RECORD EXTRACTS Start Marker

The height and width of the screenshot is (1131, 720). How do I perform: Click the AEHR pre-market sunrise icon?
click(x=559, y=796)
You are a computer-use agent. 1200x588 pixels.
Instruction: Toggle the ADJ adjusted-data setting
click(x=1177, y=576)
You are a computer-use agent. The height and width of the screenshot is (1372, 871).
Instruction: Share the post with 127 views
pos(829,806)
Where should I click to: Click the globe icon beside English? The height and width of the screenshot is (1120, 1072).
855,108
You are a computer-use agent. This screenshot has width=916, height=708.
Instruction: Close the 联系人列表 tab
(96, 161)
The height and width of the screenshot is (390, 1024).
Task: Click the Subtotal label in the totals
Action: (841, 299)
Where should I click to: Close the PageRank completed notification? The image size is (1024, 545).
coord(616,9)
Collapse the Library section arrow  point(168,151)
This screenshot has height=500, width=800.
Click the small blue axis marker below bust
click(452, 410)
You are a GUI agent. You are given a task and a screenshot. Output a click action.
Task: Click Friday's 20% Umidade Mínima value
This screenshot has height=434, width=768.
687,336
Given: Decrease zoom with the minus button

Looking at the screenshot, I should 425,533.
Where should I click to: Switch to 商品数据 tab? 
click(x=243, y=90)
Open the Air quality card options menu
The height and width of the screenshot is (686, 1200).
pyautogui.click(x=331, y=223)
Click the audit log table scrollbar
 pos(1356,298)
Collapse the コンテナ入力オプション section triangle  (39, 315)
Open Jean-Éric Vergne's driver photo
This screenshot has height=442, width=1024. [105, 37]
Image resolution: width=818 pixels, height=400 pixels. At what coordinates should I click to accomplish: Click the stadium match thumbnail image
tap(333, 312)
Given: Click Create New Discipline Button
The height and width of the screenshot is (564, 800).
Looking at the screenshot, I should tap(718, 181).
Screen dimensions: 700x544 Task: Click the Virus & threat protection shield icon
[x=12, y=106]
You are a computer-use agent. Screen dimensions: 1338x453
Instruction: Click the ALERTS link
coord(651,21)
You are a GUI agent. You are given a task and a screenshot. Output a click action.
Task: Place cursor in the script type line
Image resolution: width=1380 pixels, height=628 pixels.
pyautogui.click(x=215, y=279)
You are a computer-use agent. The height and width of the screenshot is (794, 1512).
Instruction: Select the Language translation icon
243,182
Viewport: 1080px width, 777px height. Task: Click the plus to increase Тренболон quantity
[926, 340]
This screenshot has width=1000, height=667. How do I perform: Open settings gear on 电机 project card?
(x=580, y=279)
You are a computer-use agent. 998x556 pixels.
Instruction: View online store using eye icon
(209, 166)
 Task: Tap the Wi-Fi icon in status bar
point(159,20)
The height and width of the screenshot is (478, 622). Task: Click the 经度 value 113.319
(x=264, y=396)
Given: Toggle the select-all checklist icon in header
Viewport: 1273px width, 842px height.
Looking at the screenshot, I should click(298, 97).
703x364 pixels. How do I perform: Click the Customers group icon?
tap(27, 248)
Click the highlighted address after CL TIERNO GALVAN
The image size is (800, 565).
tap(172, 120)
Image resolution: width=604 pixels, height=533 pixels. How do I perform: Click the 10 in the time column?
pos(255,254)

RECORD EXTRACTS End Marker

→ **EXERCISE DIRECTIONS**:
Your task is to reproduce the records in full, without any alteration.

→ **RESULT**:
The height and width of the screenshot is (1131, 720). How do I perform: Click the AEHR pre-market sunrise icon?
click(x=559, y=796)
You are a computer-use agent. 1200x588 pixels.
Instruction: Toggle the ADJ adjusted-data setting
click(x=1177, y=576)
You are a computer-use agent. The height and width of the screenshot is (1372, 871).
Instruction: Share the post with 127 views
pos(829,806)
Where should I click to: Click the globe icon beside English? The height and width of the screenshot is (1120, 1072).
855,108
You are a computer-use agent. This screenshot has width=916, height=708.
Instruction: Close the 联系人列表 tab
(96, 161)
The height and width of the screenshot is (390, 1024).
Task: Click the Subtotal label in the totals
Action: (841, 299)
Where should I click to: Close the PageRank completed notification? The image size is (1024, 545).
coord(616,9)
Collapse the Library section arrow  point(168,151)
This screenshot has height=500, width=800.
Click the small blue axis marker below bust
click(452, 410)
You are a GUI agent. You are given a task and a screenshot. Output a click action.
Task: Click Friday's 20% Umidade Mínima value
This screenshot has height=434, width=768.
687,336
Given: Decrease zoom with the minus button

Looking at the screenshot, I should 425,533.
Where should I click to: Switch to 商品数据 tab? 
click(x=243, y=90)
Open the Air quality card options menu
The height and width of the screenshot is (686, 1200).
pyautogui.click(x=331, y=223)
Click the audit log table scrollbar
 pos(1356,298)
Collapse the コンテナ入力オプション section triangle  (39, 315)
Open Jean-Éric Vergne's driver photo
This screenshot has height=442, width=1024. [105, 37]
Image resolution: width=818 pixels, height=400 pixels. At what coordinates should I click to accomplish: Click the stadium match thumbnail image
tap(333, 312)
Given: Click Create New Discipline Button
The height and width of the screenshot is (564, 800).
Looking at the screenshot, I should tap(718, 181).
Screen dimensions: 700x544 Task: Click the Virus & threat protection shield icon
[x=12, y=106]
You are a computer-use agent. Screen dimensions: 1338x453
Instruction: Click the ALERTS link
coord(651,21)
You are a GUI agent. You are given a task and a screenshot. Output a click action.
Task: Place cursor in the script type line
Image resolution: width=1380 pixels, height=628 pixels.
pyautogui.click(x=215, y=279)
You are a computer-use agent. The height and width of the screenshot is (794, 1512).
Instruction: Select the Language translation icon
243,182
Viewport: 1080px width, 777px height. Task: Click the plus to increase Тренболон quantity
[926, 340]
This screenshot has width=1000, height=667. How do I perform: Open settings gear on 电机 project card?
(x=580, y=279)
You are a computer-use agent. 998x556 pixels.
Instruction: View online store using eye icon
(209, 166)
 Task: Tap the Wi-Fi icon in status bar
point(159,20)
The height and width of the screenshot is (478, 622). Task: Click the 经度 value 113.319
(x=264, y=396)
Given: Toggle the select-all checklist icon in header
Viewport: 1273px width, 842px height.
Looking at the screenshot, I should click(298, 97).
703x364 pixels. How do I perform: Click the Customers group icon?
tap(27, 248)
Click the highlighted address after CL TIERNO GALVAN
The image size is (800, 565).
tap(172, 120)
Image resolution: width=604 pixels, height=533 pixels. How do I perform: Click the 10 in the time column?
pos(255,254)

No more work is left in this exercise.